Exercise: Rewrite all of the material below, replacing every "icon" with "symbol" and leaving everything else unchanged.
═══ Dataset records
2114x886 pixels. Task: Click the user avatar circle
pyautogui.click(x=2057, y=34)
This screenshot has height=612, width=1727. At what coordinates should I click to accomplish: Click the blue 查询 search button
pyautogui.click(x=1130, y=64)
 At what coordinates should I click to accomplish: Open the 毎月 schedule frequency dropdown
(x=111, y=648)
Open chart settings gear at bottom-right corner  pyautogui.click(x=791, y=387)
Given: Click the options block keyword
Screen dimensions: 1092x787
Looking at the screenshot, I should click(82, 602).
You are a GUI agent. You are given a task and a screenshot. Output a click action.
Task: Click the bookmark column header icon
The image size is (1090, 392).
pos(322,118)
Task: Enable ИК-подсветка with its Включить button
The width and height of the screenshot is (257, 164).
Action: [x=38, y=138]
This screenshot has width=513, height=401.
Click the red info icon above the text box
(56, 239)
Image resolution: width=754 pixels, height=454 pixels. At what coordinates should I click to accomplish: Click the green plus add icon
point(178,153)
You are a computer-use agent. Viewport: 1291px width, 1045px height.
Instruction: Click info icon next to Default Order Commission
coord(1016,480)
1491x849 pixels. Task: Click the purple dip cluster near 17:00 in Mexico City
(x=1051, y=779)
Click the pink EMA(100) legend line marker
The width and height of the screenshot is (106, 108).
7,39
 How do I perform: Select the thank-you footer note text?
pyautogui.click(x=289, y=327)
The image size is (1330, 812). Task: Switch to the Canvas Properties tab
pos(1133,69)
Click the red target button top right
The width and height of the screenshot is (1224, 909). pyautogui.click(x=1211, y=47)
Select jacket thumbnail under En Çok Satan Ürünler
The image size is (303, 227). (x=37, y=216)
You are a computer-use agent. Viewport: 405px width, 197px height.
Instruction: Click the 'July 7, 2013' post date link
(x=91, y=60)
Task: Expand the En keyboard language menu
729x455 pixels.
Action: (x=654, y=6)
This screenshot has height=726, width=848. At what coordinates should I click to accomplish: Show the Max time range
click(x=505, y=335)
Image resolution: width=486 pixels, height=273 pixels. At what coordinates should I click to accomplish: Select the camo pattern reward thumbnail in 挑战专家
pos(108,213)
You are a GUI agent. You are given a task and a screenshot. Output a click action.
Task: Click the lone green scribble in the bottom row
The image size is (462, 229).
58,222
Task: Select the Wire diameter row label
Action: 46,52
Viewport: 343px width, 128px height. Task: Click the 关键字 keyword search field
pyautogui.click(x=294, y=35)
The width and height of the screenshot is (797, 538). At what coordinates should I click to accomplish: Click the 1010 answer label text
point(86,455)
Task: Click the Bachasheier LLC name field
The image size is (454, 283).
══════
Reply to the exercise:
2114x886 pixels. Task: Click the user avatar circle
pyautogui.click(x=2057, y=34)
This screenshot has height=612, width=1727. At what coordinates should I click to accomplish: Click the blue 查询 search button
pyautogui.click(x=1130, y=64)
 At what coordinates should I click to accomplish: Open the 毎月 schedule frequency dropdown
(x=111, y=648)
Open chart settings gear at bottom-right corner  pyautogui.click(x=791, y=387)
Given: Click the options block keyword
Screen dimensions: 1092x787
Looking at the screenshot, I should click(82, 602).
You are a GUI agent. You are given a task and a screenshot. Output a click action.
Task: Click the bookmark column header symbol
The image size is (1090, 392).
pos(322,118)
Task: Enable ИК-подсветка with its Включить button
The width and height of the screenshot is (257, 164).
Action: [x=38, y=138]
This screenshot has width=513, height=401.
Click the red info symbol above the text box
(56, 239)
Image resolution: width=754 pixels, height=454 pixels. At what coordinates should I click to accomplish: Click the green plus add symbol
point(178,153)
You are a computer-use agent. Viewport: 1291px width, 1045px height.
Instruction: Click info symbol next to Default Order Commission
coord(1016,480)
1491x849 pixels. Task: Click the purple dip cluster near 17:00 in Mexico City
(x=1051, y=779)
Click the pink EMA(100) legend line marker
The width and height of the screenshot is (106, 108).
7,39
 How do I perform: Select the thank-you footer note text?
pyautogui.click(x=289, y=327)
The image size is (1330, 812). Task: Switch to the Canvas Properties tab
pos(1133,69)
Click the red target button top right
The width and height of the screenshot is (1224, 909). pyautogui.click(x=1211, y=47)
Select jacket thumbnail under En Çok Satan Ürünler
The image size is (303, 227). (x=37, y=216)
You are a computer-use agent. Viewport: 405px width, 197px height.
Instruction: Click the 'July 7, 2013' post date link
(x=91, y=60)
Task: Expand the En keyboard language menu
729x455 pixels.
Action: (x=654, y=6)
This screenshot has height=726, width=848. At what coordinates should I click to accomplish: Show the Max time range
click(x=505, y=335)
Image resolution: width=486 pixels, height=273 pixels. At what coordinates should I click to accomplish: Select the camo pattern reward thumbnail in 挑战专家
pos(108,213)
You are a GUI agent. You are given a task and a screenshot. Output a click action.
Task: Click the lone green scribble in the bottom row
The image size is (462, 229).
58,222
Task: Select the Wire diameter row label
Action: 46,52
Viewport: 343px width, 128px height. Task: Click the 关键字 keyword search field
pyautogui.click(x=294, y=35)
The width and height of the screenshot is (797, 538). At what coordinates should I click to accomplish: Click the 1010 answer label text
point(86,455)
Task: Click the Bachasheier LLC name field
The image size is (454, 283).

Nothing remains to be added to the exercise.